桑山玉洲(1746-1799)くわやま・ぎょくしゅう
延享2年紀伊和歌浦生まれ。幼名は新太郎、ついで茂平治(茂平次)、のちに左内と改めた。名は嗣燦、字は明夫。文爵、継昇、嗣幹、嗣杵、嗣粲、嗣燦、鶴麓などと称し、別号に明光居士、清瀲子がある。住居は、鶴跡園、蘆蔭舎、阿雪堂、聴雨堂、勤耕舎、幽興堂などと称した。父・桑山昌澄は廻船業・両替商を営んでいた。父の没後に家業を継いで、新田開発事業にも着手するなど、若くして実業家としての手腕を発揮する。
幼い頃から独学で書画の研究に励み、20代の頃には本格的に画を学ぼうと、江戸の諸名家を訪ねている。その時に書かれたものと思われる『嗣幹画論』によると、狩野派の画家に積極的にコンタクトをとったが、本格的に画を学ぼうと上京した玉洲は実情に失望したらしい。
2006年に和歌山市立博物館で開催された「桑山玉洲展」の図録から引用すると、『嗣幹画論』で玉洲は「狩野派は探幽の上を学ばないため、百年余が経った今に及んでも探幽と肩を並べる画家は一人も出ていない。絵を学ぼうとするものはまず先生につかなければステップアップできず、能力あるものでもその力を発揮できない。これは家というものに覆われているためである」と述べ、のちに形骸化していく狩野派のシステム上の問題を指摘している。
ほぼ独学で画を学んだ玉洲の作品からは、ひとつの型に収まるのではなく、常に創意を盛り込もうとしていたことがうかがえる。
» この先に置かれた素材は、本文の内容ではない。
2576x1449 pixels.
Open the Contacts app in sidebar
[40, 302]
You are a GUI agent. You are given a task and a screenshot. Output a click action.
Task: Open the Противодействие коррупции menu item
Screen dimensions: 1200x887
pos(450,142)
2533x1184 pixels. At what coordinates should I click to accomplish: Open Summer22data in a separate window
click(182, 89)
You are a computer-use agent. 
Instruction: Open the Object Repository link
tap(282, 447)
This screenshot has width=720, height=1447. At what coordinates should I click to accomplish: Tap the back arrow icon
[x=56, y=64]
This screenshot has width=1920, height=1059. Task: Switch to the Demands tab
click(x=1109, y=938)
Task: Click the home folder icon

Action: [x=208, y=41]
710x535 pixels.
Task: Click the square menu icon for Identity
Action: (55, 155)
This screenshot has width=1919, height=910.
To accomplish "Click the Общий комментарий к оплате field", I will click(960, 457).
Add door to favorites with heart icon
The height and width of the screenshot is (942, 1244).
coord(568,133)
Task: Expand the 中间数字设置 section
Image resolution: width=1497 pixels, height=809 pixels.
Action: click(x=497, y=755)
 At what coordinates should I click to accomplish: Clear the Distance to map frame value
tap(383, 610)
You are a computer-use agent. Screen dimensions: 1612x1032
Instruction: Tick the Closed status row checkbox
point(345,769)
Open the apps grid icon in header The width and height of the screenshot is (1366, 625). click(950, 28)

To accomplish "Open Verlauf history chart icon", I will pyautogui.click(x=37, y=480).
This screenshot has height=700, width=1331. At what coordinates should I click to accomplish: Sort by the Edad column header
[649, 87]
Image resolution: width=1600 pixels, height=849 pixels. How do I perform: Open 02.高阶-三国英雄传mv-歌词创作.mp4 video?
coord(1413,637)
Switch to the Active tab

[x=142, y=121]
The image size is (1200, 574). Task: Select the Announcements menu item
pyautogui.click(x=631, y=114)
玉洲の画風がひとつの方向性を見出していくのは、池大雅、木村兼葭堂、高芙蓉らと交流を始めた30歳頃からで、それは理想郷を描いた山水画であり、実在の景色を描く「真景図」だった。
真景図では、地元の和歌浦、富士、熊野などを描いているが、なかでも寛政5年、50歳の時に紀伊藩医の今井元方、名草郡奉行の小田仲卿、画友の野呂介石とともに行った南紀熊野への遊歴は、玉洲にとって貴重な体験で、これをもとに描かれた真景図や、和歌浦を題材にした作品群が玉洲芸術のひとつの到達点とされている。寛政11年、54歳で死去した。『嗣幹画論』『桑氏扇譜考』『玉洲画趣』『画苑鄙言』など多くの画論を残しており、『絵事鄙言』は玉洲の没後、木村蒹葭堂によって刊行された。
桑山曦亭(1774-1806)くわやま・ぎょうてい
安永3年紀伊和歌浦生まれ。名は奎、字は大圭、通称は茂平次。桑山玉洲の子。のちに朝日村に引っ越した。農業のかたわら詩を作り、『南紀風雅集』に掲載されている。文化3年、33歳で死去した。